Sparse Control#

Problem Formulation#

In this demo, we investigate a possibility for obtaining sparse optimal controls. To do so, we use a sparsity promoting \(L^1\) regularization. Hence, our model problem for this demo is given by

\[\begin{split} \begin{align} &\min\; J(y,u) = \frac{1}{2} \int_{\Omega} \left( y - y_d \right)^2 \text{ d}x + \frac{\alpha}{2} \int_{\Omega} \lvert u \rvert \text{ d}x \\ &\text{ subject to } \qquad \begin{alignedat}[t]{2} -\Delta y &= u \quad &&\text{ in } \Omega,\\ y &= 0 \quad &&\text{ on } \Gamma. \end{alignedat} \end{align} \end{split}\]

This is basically the same problem as in Distributed Control of a Poisson Problem, but the regularization is now not the \(L^2\) norm squared, but just the \(L^1\) norm.

Implementation#

The complete python code can be found in the file demo_sparse_control.py and the corresponding config can be found in config.ini.

Initialization#

The implementation of this problem is completely analogous to the one of Distributed Control of a Poisson Problem, the only difference is the definition of the cost functional.

from fenics import *

import cashocs

config = cashocs.load_config("config.ini")
mesh, subdomains, boundaries, dx, ds, dS = cashocs.regular_mesh(50)
V = FunctionSpace(mesh, "CG", 1)

y = Function(V)
p = Function(V)
u = Function(V)

e = inner(grad(y), grad(p)) * dx - u * p * dx
bcs = cashocs.create_dirichlet_bcs(V, Constant(0), boundaries, [1, 2, 3, 4])

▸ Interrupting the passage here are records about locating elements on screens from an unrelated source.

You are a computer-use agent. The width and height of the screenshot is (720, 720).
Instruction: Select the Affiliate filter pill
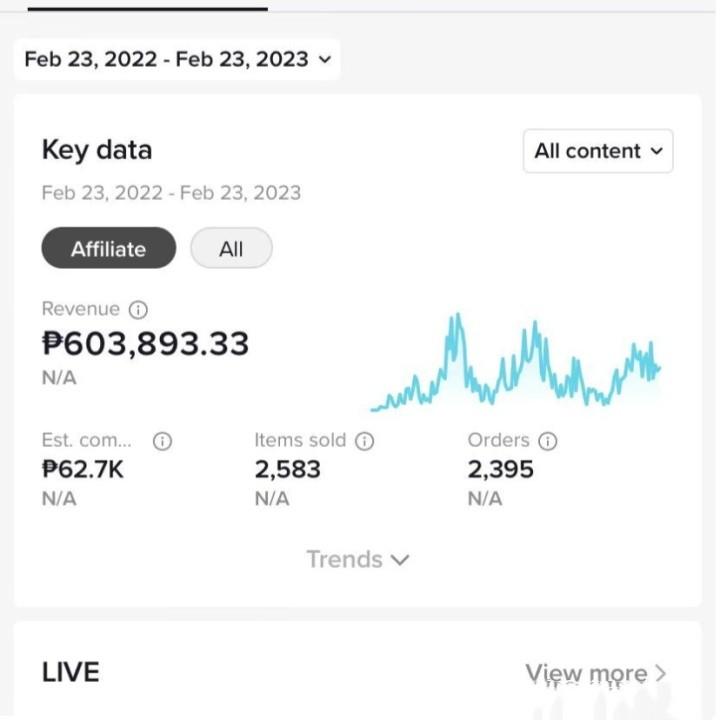coord(108,249)
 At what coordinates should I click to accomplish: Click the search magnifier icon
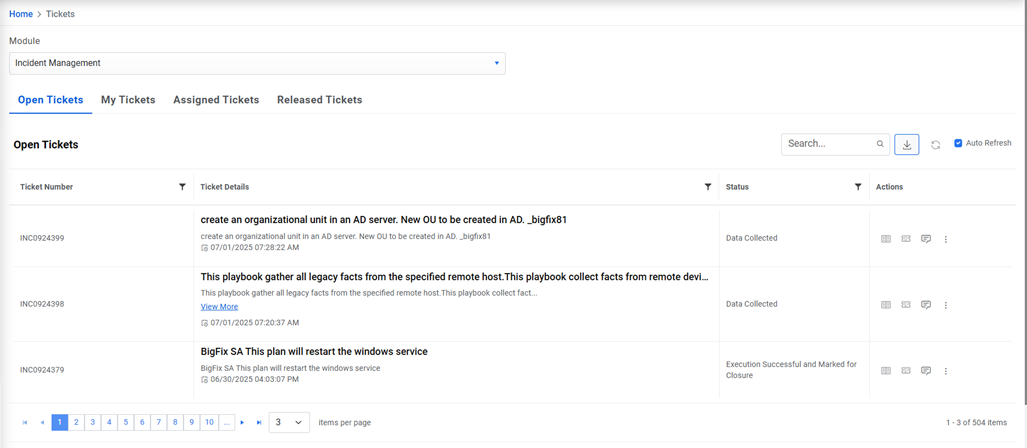pos(880,144)
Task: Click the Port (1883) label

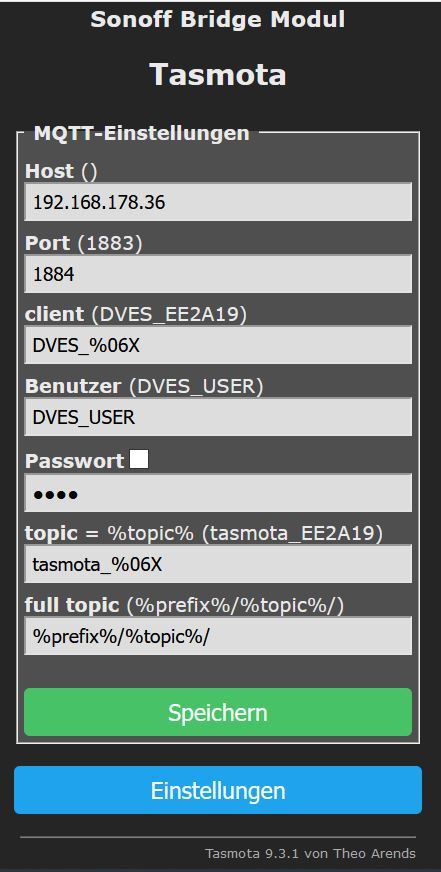Action: click(83, 243)
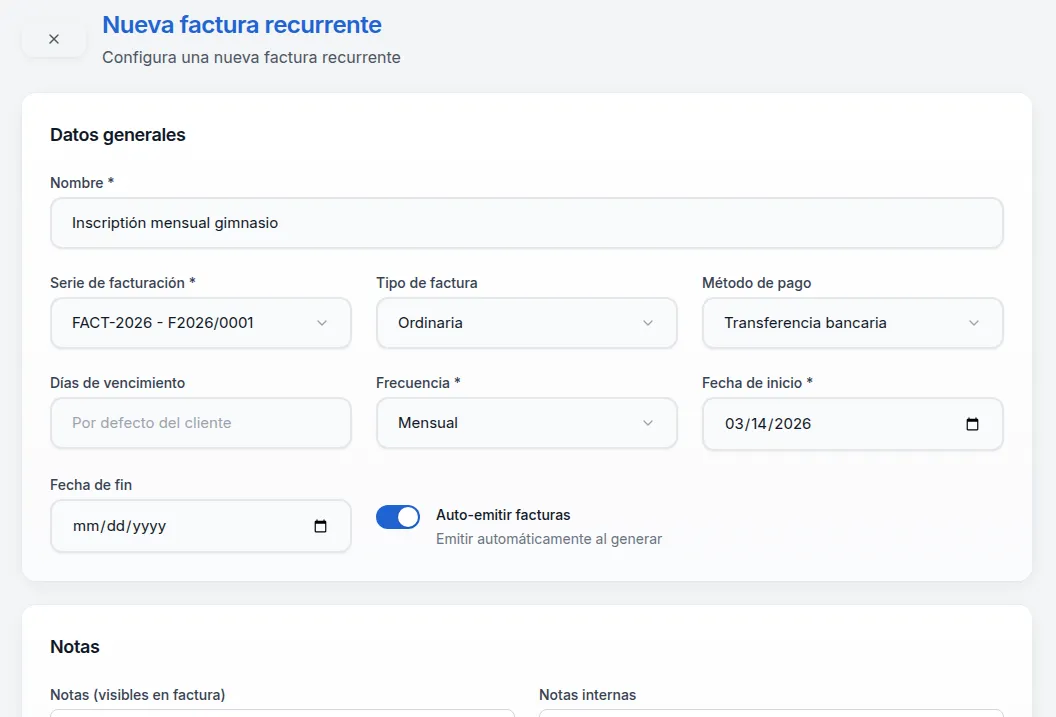Focus the Nombre text field
This screenshot has height=717, width=1056.
(x=526, y=223)
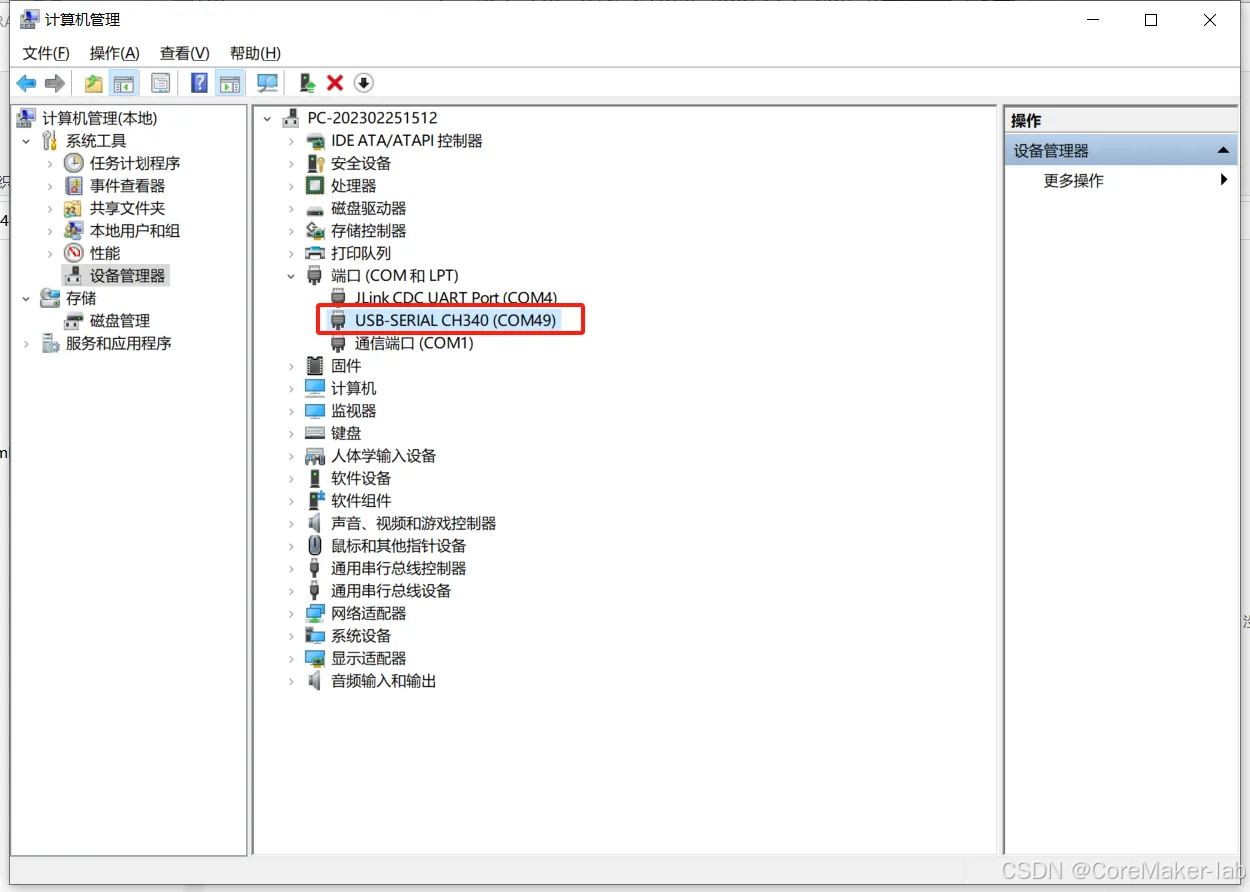Image resolution: width=1250 pixels, height=892 pixels.
Task: Toggle the console tree show/hide icon
Action: pos(124,83)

y_d = Expression("sin(2*pi*x[0])*sin(2*pi*x[1])", degree=1)
alpha = 1e-4

Next, we define the cost function, now using the mentioned \(L^1\) norm for the regularization

J = cashocs.IntegralFunctional(
    Constant(0.5) * (y - y_d) * (y - y_d) * dx + Constant(0.5 * alpha) * abs(u) * dx
)

Note

Note that for the regularization term we now do not use Constant(0.5*alpha)*u*u*dx, which corresponds to the \(L^2(\Omega)\) norm squared, but rather

Constant(0.5 * alpha) * abs(u) * dx

which corresponds to the \(L^1(\Omega)\) norm. Other than that, the code is identical.

We solve the problem analogously to the previous demos

ocp = cashocs.OptimalControlProblem(e, bcs, J, y, u, p, config=config)
ocp.solve()

and we visualize the results with the code

import matplotlib.pyplot as plt

plt.figure(figsize=(15, 5))

plt.subplot(1, 3, 1)
fig = plot(u)
plt.colorbar(fig, fraction=0.046, pad=0.04)
plt.title("Control variable u")

plt.subplot(1, 3, 2)
fig = plot(y)
plt.colorbar(fig, fraction=0.046, pad=0.04)
plt.title("State variable y")

plt.subplot(1, 3, 3)
fig = plot(y_d, mesh=mesh)
plt.colorbar(fig, fraction=0.046, pad=0.04)
plt.title("Desired state y_d")

plt.tight_layout()
# plt.savefig('./img_sparse_control.png', dpi=150, bbox_inches='tight')

which yields the following output

Note

The oscillations in between the peaks for the control variable u are just numerical noise, which comes from the discretization error.